If you’re trying to frame history from a Native American perspective, this simply won’t do.  Indian societies had been rising, falling, and coalescing across the continent for centuries before white settlements appeared in North America.  And over the course of the many decades it took Anglophone settlers to make their way to the Appalachians, the Mississippi, the Rockies, and the West Coast, history wasn’t at a standstill.  Native people in what we vaguely think of as “the West” had been encountering, trading with, fighting against, and living alongside Spanish and French settlers (and each other) during all that time.

I’m ashamed to admit that I forgot all this when I started picking readings for my syllabus.  My first slate of assigned books all dealt with Indian-colonist relations in the eastern U.S.  It didn’t occur to me to break out of that mindset until my professor gently reminded me that I was ignoring a good two-thirds of the continent.  Oops.
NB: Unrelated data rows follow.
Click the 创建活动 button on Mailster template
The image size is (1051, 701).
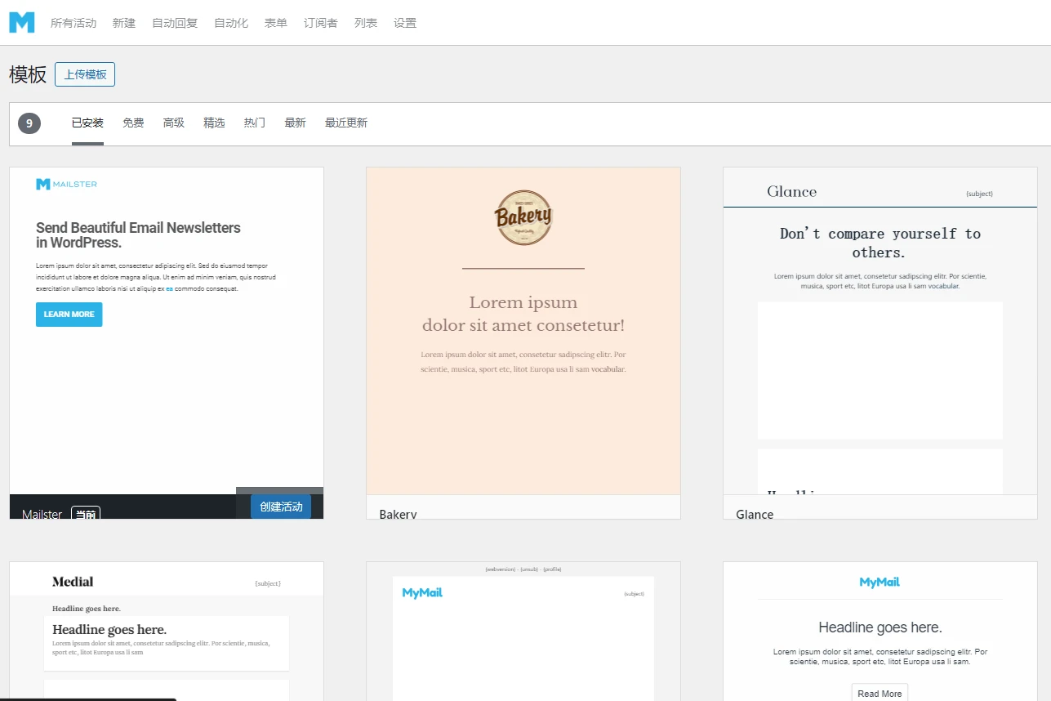[280, 507]
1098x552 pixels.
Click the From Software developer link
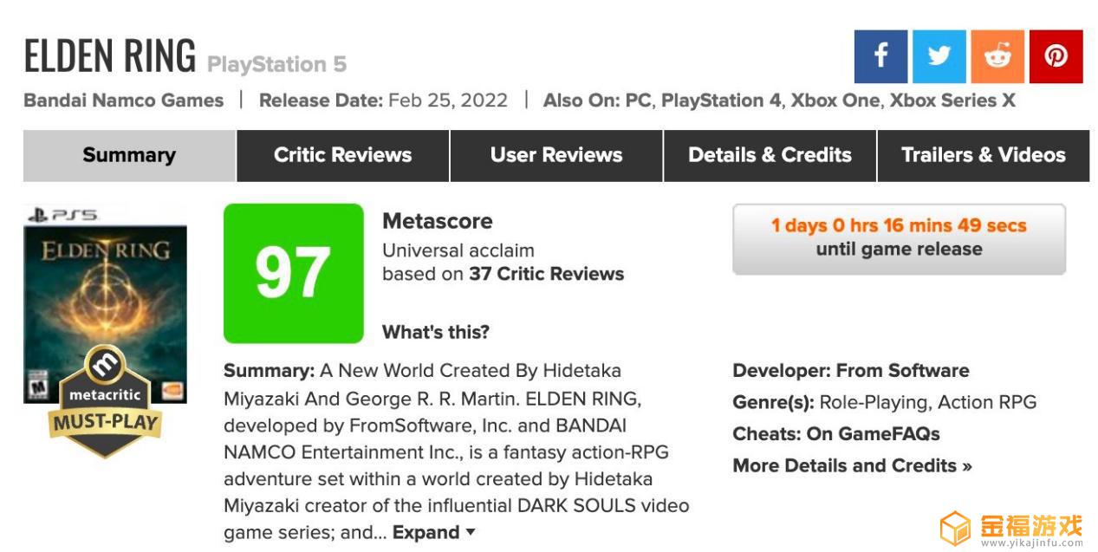click(902, 370)
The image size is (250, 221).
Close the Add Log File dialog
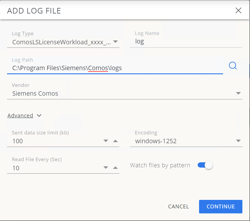(x=238, y=11)
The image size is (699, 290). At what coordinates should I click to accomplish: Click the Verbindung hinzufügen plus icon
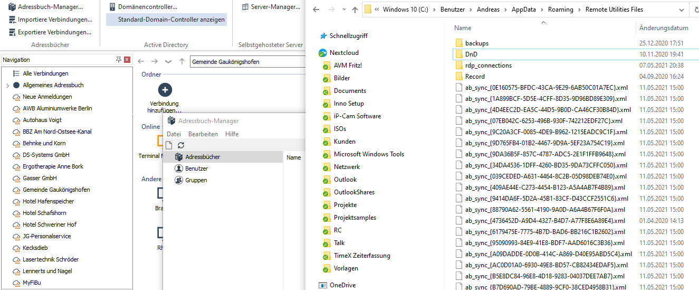(x=165, y=90)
Periodization also proved trickier than I anticipated.  I knew that I didn’t want to cover all of Native American history down to the present, but every cutoff date seemed to present difficulties.  I thought about stopping with removal, but that sort of implies that Indians were no longer around or ceased to be a factor in American history after their relocation west of the Mississippi.  Bringing things forward to the end of the Indian Wars presented the same problem.  I knew I didn’t want to try to cover everything up to the present day, but I didn’t want to turn it into a syllabus for an early American course that happened to focus on Indians, either.  I finally settled on a rough cutoff date of ca. 1850.  It moved things past removal a bit, but without getting bogged down in all the tumultuous events that happened in the late nineteenth century.
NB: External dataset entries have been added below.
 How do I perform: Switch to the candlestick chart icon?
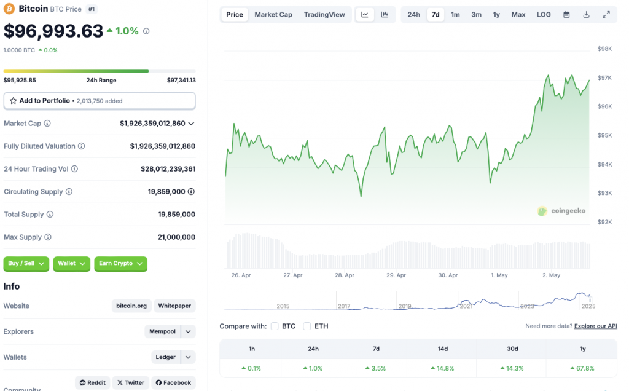[385, 15]
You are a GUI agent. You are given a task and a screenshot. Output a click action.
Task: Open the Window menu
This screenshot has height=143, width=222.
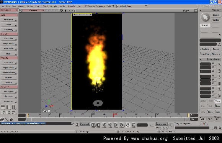tap(30, 6)
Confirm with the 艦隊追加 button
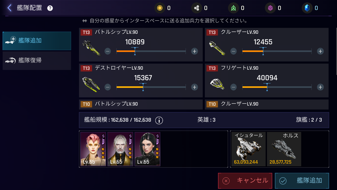337x190 pixels. pyautogui.click(x=302, y=181)
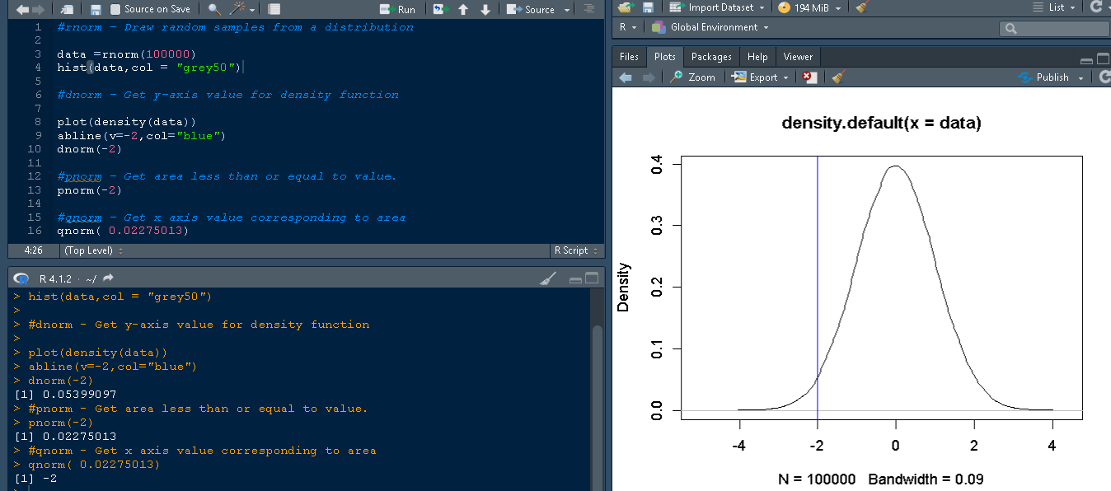Switch to the Files tab
1111x491 pixels.
pos(629,57)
With my end point in hand, I began accumulating a small pile of possible books to assign.  I wanted to avoid the mistake of geographical limitation I’d made with my first proposed reading list, but I also needed books accessible enough to assign to undergrads.  Here are the selections that ended up on the final syllabus I submitted to my professor:

  • First Americans: A History of Native Peoples, Volume I by Kenneth W. Townsend and Mark A. Nicholas.  Whenever possible, I like to have a main text around which to organize a class.  This book seems to hit a lot of the important sub-topics, and it’s concise enough to allow for plenty of supplementary readings.  Luckily, the first volume also ends at the exact same cutoff date I’d chosen for my course.  (Well, to be honest, the fact that this volume ends in 1850 played no small role in my decision to use that date as my end point.)  I therefore decided to use First Americans for coverage of the material and then set about looking for monographs and shorter readings for “uncoverage” of important issues.
  • What Caused the Pueblo Revolt of 1680? edited by David J. Weber.  One of the biggest problems I ran into was a shortage of accessible, concise books on the early Southwest.  This collection of essays filled a geographic void, and I also liked the idea of a collection of essays by different historians debating the cause of an important historical event.  I made this book the basis of a writing exercise designed to get my hypothetical students to consider history as an active process of answering questions and weighing contested explanations.
  • Facing East from Indian Country: A Native History of Early America by Daniel K. Richter.  After whittling down my list of books on the early history of eastern North America, this outstanding book was the last one standing.  Richter takes the conventional narrative of early American history and flips it around, keeping Indians at the center of the story.  It’s a great read, and it engages so many important topics that this one text effectively replaced three or four of the books I had on my preliminary list.
  • The Native Ground: Indians and Colonists in the Heart of the Continent by Kathleen DuVal.  Here is where trying to create an “Indian-centric” course with its own geographical perspective came into play.  DuVal looks at the American interior before its penetration by Anglophone settlers, showing how there were places where Indians maintained control of the terms of contact and exchange well after the arrival of Europeans.  If you want a corrective to the notion that Indians had to retreat ceaselessly before the vanguard of colonization after 1492, this book will do the trick.
  • Cherokee Women: Gender and Culture Change, 1700-1835 by Theda Perdue.  I had this book on the list from the get-go, and it stayed there.  Perdue covers Cherokee acculturation and change over the course of the eighteenth and early nineteenth centuries, demonstrates why these processes had a unique impact on women’s roles and prerogatives, and does it all in a very concise and readable manner.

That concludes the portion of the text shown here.